Kriminalpolizei ermittelt

Keine heiße Spur: Unfall an fränkischem Badesee bleibt ein Rätsel

Am 3. Oktober kam es bei Kulmbach zu einem kuriosen Einsatz. Ein Auto musste aus dem Badesee gezogen werden. 

Am 3. Oktober kam es bei Kulmbach zu einem kuriosen Einsatz. Ein Auto musste aus dem Badesee gezogen werden.  © NEWS5 / Fricke, NEWS5

Am 3. Oktober zogen Einsatzkräfte von Polizei und Feuerwehr einen Pkw aus dem fränkischen Badesee "Kieswäsch" im Naherholungsgebiet Mainaue im Westen von Kulmbach. Vom Fahrer des Autos fehlte jede Spur. Taucher der Wasserwacht suchten den See nach Personen ab, jedoch konnten die Insassen des Autos nicht gefunden werden.

Am Ufer des Sees konnte die Polizei eine eindeutige Unfallstelle feststellen. Im Bereich einer Kurve fanden die Beamten ein Kfz-Kennzeichenschild sowie umgedrückte Sträucher und einen Ölfilm in der Größe von etwa 100 Quadratmetern auf dem trüben Wasser. Wie es zu dem Unfall kam und wer das Auto zu dem Zeitpunkt steuerte, blieb zunächst unklar. Die Kriminalpolizei Bayreuth übernahm die Ermittlungen.

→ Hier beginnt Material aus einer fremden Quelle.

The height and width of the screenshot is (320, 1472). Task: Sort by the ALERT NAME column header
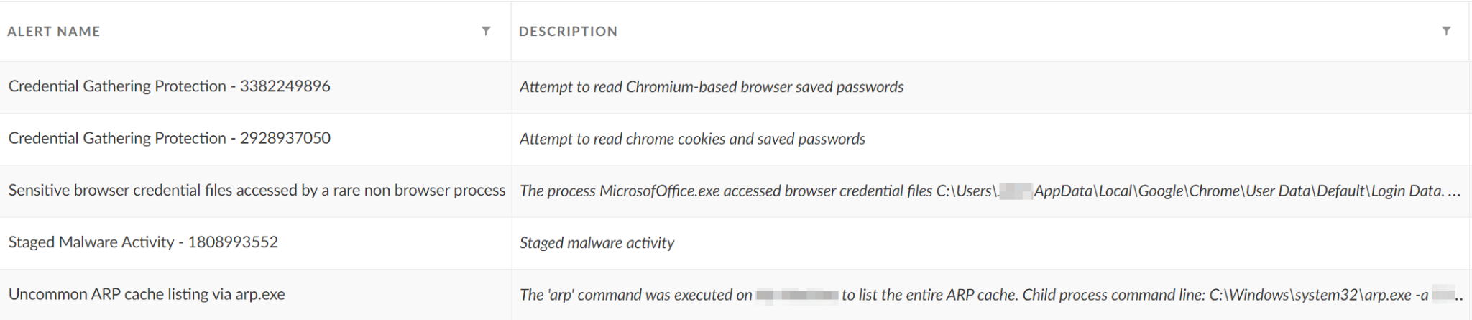54,31
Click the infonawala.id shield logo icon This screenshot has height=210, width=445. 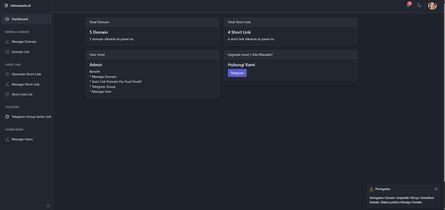pyautogui.click(x=6, y=6)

Auch zehn Tage nach der Bergung des Pkw gibt es noch keine neuen Erkenntnisse. Wie eine Sprecherin des Polizeipräsidiums Bayreuth gegenüber nordbayern.de mitteilte, dauern die Ermittlungen zu den Hintergründen des Unfalls weiterhin an. Aufgrund des laufenden Verfahrens könne die Polizei keine weitere Auskunft geben. Medienberichten zufolge sei der Pkw vor dem Unfall gestohlen worden. Auch den Diebstahl wollte die Sprecherin der Polizei nicht bestätigen.